When Jon gets Bran’s message, he wants to head north and fight. Dany won’t help because she can’t be sure Cersei won’t attack if she leaves. The Dragonstone war council (feat. Davos, Tyrion, Varys) arrives at an odd plan: if they can grab a wight and show Cersei that the threat in the north is real, perhaps they can cease hostilities for a spell and focus on the northern front.

To further this wacky scheme, Davos smuggles Tyrion into King’s Landing, where Davos recruits long lost rowing champ Gendry, and Bronn tricks Jaime into meeting his father-killing brother. Jaime brings the plan to Cersei, who seems surprisingly amenable. Also: she’s pregnant! So she says, anyway.

In Winterfell, it seems Littlefinger has found a Stark he can trick. Arya snoops on his apparently treacherous antics, culminating in her breaking into his room and stealing a scroll he had requested. But we see Littlefinger look on, stopping just short of twirling his moustache. The scroll contains the message Sansa sent ages ago, to brother Robb on Cersei’s behest claiming Ned betrayed Joffrey, and urging Robb to bend the knee. So Littlefinger’s plan is to turn Arya against Sansa, which is handy because Arya has already of her own accord accused Sansa of trying to usurp control of the north from Jon.

Phew!

The final scenes of the episode see Team Wight Extraction (Jon, Davos, Jorah, and Gendry) travel to Eastwatch, explain the plan to Tormund, and meet up with his new prisoners Beric, Thoros, and the Hound. They all have various reasons to hate each other, but they decide they’re all on the same side because, as Jon says, “we’re all breathing.” So Strike Team Wight adds four members, and all but Davos head through the gate into the snowy hell beyond the wall.

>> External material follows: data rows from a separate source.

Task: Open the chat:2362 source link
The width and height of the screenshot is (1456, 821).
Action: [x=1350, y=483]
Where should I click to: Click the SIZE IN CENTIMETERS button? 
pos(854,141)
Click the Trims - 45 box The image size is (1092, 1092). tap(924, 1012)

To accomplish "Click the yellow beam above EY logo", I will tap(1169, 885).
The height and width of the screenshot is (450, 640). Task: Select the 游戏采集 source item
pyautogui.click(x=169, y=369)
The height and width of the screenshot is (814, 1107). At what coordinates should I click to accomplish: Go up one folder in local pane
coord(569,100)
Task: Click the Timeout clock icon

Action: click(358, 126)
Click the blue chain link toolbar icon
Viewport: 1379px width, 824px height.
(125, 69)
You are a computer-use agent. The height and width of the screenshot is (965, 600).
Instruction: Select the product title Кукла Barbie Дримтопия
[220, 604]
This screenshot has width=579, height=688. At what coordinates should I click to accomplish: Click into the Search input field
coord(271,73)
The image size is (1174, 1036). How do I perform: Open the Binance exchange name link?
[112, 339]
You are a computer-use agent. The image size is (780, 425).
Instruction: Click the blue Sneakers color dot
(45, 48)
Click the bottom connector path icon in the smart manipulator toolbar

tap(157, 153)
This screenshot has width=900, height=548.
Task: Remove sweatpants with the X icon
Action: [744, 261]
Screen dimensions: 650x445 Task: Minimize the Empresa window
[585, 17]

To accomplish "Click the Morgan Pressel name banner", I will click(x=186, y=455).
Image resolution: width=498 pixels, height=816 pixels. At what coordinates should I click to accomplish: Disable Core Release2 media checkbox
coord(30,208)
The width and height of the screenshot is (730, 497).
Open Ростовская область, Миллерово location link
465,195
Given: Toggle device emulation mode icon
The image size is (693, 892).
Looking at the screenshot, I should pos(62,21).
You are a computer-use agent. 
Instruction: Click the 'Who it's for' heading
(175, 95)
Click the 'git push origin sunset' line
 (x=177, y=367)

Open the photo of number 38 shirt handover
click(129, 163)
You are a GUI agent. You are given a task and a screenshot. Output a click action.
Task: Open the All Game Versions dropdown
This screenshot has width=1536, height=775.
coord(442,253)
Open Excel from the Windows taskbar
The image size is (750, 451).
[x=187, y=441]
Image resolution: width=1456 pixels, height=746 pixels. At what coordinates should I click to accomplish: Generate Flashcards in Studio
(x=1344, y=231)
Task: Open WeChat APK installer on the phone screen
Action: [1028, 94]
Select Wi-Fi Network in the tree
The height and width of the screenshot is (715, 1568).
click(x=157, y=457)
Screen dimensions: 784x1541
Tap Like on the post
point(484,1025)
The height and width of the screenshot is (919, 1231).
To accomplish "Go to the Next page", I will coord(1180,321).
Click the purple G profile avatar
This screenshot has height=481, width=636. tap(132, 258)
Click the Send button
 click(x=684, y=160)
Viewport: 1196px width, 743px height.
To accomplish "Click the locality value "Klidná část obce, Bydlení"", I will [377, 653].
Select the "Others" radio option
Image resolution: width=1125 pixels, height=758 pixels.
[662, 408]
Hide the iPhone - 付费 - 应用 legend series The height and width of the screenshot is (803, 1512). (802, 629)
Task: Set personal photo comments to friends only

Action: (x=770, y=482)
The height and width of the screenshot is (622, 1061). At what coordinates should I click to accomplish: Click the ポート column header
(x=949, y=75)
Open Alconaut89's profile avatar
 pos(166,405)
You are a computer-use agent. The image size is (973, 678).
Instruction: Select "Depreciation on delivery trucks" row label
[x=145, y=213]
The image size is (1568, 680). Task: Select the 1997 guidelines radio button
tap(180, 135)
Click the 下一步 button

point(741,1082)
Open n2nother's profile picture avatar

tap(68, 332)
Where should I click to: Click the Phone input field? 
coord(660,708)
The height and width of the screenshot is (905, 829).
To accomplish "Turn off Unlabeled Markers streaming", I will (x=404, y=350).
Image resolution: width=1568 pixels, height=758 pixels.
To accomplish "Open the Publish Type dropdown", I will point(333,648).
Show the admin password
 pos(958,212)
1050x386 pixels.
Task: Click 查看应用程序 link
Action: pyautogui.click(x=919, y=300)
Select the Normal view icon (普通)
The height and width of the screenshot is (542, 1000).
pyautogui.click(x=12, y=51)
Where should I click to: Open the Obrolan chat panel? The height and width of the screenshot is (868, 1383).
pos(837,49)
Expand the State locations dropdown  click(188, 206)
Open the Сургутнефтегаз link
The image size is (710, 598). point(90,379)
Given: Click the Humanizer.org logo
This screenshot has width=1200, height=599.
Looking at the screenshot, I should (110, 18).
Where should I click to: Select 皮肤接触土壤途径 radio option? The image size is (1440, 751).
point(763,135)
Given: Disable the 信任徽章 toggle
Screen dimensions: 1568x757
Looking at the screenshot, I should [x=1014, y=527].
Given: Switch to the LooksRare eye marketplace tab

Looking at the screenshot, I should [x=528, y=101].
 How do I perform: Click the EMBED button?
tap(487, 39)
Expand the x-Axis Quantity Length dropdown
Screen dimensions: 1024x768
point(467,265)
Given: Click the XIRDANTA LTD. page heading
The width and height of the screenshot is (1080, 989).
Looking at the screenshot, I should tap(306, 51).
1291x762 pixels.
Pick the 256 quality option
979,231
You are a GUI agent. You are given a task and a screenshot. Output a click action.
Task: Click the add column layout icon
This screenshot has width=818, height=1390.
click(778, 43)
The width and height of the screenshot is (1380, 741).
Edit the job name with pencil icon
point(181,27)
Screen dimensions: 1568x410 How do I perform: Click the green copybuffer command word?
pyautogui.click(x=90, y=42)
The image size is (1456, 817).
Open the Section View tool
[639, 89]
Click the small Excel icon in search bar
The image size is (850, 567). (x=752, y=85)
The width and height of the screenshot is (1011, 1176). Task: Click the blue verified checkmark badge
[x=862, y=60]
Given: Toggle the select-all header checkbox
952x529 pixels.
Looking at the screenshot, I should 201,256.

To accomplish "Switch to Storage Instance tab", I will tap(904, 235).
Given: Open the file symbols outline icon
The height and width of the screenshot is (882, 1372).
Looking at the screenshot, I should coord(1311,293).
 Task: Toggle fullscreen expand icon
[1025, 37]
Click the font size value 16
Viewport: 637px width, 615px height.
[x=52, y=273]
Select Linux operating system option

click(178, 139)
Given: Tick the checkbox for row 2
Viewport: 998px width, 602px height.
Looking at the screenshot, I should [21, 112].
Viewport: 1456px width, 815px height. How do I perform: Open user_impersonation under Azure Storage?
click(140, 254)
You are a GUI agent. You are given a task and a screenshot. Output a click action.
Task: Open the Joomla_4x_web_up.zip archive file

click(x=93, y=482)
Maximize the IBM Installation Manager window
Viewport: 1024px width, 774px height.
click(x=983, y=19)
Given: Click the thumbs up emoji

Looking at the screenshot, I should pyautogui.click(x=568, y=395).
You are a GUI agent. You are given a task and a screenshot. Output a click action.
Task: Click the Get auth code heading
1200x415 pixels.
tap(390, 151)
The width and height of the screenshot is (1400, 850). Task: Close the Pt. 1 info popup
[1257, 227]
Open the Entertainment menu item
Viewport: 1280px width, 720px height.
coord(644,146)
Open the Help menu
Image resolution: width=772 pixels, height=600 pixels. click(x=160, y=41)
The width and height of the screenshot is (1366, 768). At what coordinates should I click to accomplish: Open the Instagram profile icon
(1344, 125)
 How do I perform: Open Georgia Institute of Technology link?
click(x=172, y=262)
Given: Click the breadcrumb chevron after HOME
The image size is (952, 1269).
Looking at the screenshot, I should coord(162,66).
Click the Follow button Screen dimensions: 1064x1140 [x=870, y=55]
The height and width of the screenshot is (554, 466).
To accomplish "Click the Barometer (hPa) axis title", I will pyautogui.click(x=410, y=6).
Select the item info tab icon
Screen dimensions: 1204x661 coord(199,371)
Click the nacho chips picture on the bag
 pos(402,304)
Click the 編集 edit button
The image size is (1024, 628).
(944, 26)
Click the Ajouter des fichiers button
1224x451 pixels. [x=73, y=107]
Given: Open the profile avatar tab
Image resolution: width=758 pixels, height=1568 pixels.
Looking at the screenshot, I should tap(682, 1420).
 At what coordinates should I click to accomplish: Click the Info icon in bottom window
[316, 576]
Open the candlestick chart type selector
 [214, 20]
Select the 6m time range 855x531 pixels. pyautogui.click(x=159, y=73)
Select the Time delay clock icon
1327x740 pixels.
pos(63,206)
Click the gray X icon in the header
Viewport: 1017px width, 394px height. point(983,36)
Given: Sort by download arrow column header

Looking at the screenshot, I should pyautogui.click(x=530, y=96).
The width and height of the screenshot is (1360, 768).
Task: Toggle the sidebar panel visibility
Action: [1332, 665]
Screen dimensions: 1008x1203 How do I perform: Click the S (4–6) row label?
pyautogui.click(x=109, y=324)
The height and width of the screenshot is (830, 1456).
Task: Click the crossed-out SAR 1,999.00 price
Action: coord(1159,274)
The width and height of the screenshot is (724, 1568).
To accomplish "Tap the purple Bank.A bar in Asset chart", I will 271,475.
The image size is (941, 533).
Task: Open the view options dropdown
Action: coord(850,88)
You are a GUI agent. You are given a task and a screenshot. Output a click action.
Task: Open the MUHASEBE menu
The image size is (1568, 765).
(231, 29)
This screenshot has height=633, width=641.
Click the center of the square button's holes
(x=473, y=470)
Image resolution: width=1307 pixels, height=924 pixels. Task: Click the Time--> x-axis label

This episode strained credulity in some ways. The way the previous episode ended, it didn’t seem possible that Jaime would escape capture. Furthermore the plan to steal a wight and bring it to Cersei is outlandish at best. After all, is Cersei really in a position to attack Dany, with her army having been just destroyed? Thrones does this from time to time, though, and I’ve learned to just grin and bear it, as what is really happening is the show is moving so quickly it’s not spending the time to lay plot infrastructure, as that can eat up screen time with less interesting scenes. We could have had more scenes of Jaime and Bronn evading the dothraki, stripping off armour, etc, until But they chose to skip ahead, possibly for good reasons? Who knows, yet.

Initiate random point-form note mode!

  • Is Cersei really pregnant? Or perhaps just worried Jaime will switch allegiance from her to Tyrion. Having an heir certainly helps her cause seem, oh, 20% less lost.
  • the Jon & Drogon scene. Seems he has some dragonriding in his future. Ghost will be jealous – although Ghost’s been absent all season, getting a passing mention from Sansa that he’s still patiently waiting for Jon.
  • Despite the bizarre objectives, you have got to love Strike Team Wight. Some of the shows baddest asses are all about to fight together. Unfortunately, some of them are going to die. And “die” almost certainly means “come back as an ice zombie”. Start placing your bets, I guess.